[Twisted-Python] Python 3: bytes vs. str in twisted.python.filepath

Sun Jul 14 19:57:27 MDT 2013

First off, hi Harry!  I am super glad that someone has taken an interest in this.  Please let me know if I can be helpful in your effort to fix this.  FilePath totally has the right sort of shape to handle all these problems very gracefully, but its current implementation is (as you have noticed!) a disaster, regardless of python 2/3 issues, it doesn't handle text/bytes correctly on python 2.

Also, sorry for being a bit late to the party, been on vacation for a week :-).

On Jul 14, 2013, at 7:18 AM, Harry Bock <bock.harryw at gmail.com> wrote:

> On Sun, Jul 14, 2013 at 8:16 AM, Itamar Turner-Trauring <itamar at itamarst.org> wrote:
> On 07/13/2013 10:00 PM, Harry Bock wrote:
> Hi all,
> 
> My name is Harry Bock.  I'm interested in helping out porting Twisted to Python 3, and I've popped in IRC a few times to introduce myself and ask a few questions. A few developers agreed that working on trial dependencies would be a big help.
> 
> In doing some porting work on trial, I stumbled upon a previous porting effort (possibly by Itamar?) for twisted.python.filepath and related modules.  It seemed like the porting effort included forcing all pathname inputs to be byte strings instead of native strings.
> 
> You imply that this was a change, somehow, but it wasn't. The API was *always* bytes and it continues to be bytes on Python 3.
> 
> Ah, I understand now.  Since the native string type was used in Python 2, it follows that in Python 3 the API should be bytes.

It doesn't really make sense to talk about "native strings" unless you're talking about Python code objects; __doc__ and func_name are "native strings"; the inputs to FilePath are bytes, pure and simple.  This is mostly just because FilePath was designed way back when I only really knew about the way path names worked on Linux.

Among several of the design errors in Python 3's allegedly superior unicode support was to call the text type "str", when this was a confusing name in the first place, and is now ambiguous, confusing, and arguably wrong all at once; at the cost of one additional letter, it could have been "text", which is both a whole word and a more accurate description of what it does.  I generally use "text" rather than "string" to describe the text type anyway, because it's a lot less ambiguous and requires less backtracking ("oh I was talking about python 2 there, let me rephrase").

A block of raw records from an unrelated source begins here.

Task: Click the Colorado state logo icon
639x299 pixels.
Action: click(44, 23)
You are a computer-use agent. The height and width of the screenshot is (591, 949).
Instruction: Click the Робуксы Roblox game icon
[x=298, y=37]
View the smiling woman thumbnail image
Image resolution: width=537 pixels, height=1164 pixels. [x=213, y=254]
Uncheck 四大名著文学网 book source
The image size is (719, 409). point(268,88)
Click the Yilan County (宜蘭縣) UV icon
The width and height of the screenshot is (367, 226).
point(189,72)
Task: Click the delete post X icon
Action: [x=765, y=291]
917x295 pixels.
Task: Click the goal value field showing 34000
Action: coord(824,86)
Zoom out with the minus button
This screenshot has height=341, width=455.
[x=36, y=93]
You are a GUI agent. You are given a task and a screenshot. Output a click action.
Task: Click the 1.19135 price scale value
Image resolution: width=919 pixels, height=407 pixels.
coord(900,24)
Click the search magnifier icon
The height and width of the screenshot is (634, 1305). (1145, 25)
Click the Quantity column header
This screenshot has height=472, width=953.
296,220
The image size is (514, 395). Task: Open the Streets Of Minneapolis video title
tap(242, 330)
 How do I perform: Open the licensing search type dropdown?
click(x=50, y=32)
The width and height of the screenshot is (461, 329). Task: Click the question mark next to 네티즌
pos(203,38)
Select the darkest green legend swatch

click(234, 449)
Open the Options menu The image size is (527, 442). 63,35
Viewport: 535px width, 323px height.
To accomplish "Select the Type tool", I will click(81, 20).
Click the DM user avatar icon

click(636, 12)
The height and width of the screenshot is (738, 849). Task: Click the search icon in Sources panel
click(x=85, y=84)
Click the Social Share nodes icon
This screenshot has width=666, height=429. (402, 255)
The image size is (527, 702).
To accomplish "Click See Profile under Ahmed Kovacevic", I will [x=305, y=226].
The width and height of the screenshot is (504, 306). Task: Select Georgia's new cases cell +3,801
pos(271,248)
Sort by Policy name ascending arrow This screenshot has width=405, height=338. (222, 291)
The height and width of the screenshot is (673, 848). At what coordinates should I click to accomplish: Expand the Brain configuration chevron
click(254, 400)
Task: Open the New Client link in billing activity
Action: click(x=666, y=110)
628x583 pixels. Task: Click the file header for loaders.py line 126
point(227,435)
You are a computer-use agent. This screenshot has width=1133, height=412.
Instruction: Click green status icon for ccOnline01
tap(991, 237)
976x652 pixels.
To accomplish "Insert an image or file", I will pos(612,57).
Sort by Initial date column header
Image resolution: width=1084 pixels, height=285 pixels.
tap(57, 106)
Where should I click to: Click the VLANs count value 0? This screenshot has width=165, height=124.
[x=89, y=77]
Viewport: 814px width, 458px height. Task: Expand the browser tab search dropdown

> It's a common Python 3 porting mistake to change everything from bytes to unicode just because. E.g. Python standard library does this in many places for no good reason, resulting in bugs that are still being fixed (http://bugs.python.org/issue12411) or APIs that are less useful (zipfile docs explicitly state that there is no standard encoding in zip files, but Python 3 zipfile module only supports one specific encoding because they switched to Unicode and didn't bother reading the module's own docs). Our goal in porting was backwards compatibility with Python 2 code, so porters don't have to change everything, and correctness. And, in this particular case, to get something working in the minimal amount of time - *adding* Unicode support is useful and should be done.
> 
> 
> After some investigation, I believe this is the wrong approach, but I wanted to start a discussion here first.  Some thoughts:
> 
> (a) As of Python 3.3, use of the ANSI API in Windows is deprecated[1], so many functions in os and os.path raise DeprecationWarning when given byte strings as input.  Although win32 is not an initial target of the porting effort, we'll have to support it eventually and the API should be supported before then.
> 
> (b) Misunderstandings at the application level about the underlying filesystem's path encoding is not the problem of the Twisted API.  Correct me if I'm wrong, but that's the responsibility of the system administrator or individual user (at least on UNIX) to set the LANG environment variable, or for the application to call setlocale(3) to explicitly override it.
> Given operating systems that don't really know about encodings on the filesystem level, forcing everything to be unicode doesn't make sense. I'm pretty sure you can end up with files in multiple different Unicode encodings on same filesystem on Linux, for example.
> 
> This is very true and I didn't consider it in my initial investigation.  While I think it would be uncommon to have files in multiple encodings on the same filesystem, it certainly would not be rare - to Tristan's point, copying names from filesystem to filesystem could easily result in multiple encodings.  The operating system may not need to understand the encodings, but applications do to display them correctly,  Which leads to your last point...

This is not really true.  This is how Linux and BSD handle file names; it is not how OS X handle file names.  (Nor is it how Windows works, as you've mentioned above.)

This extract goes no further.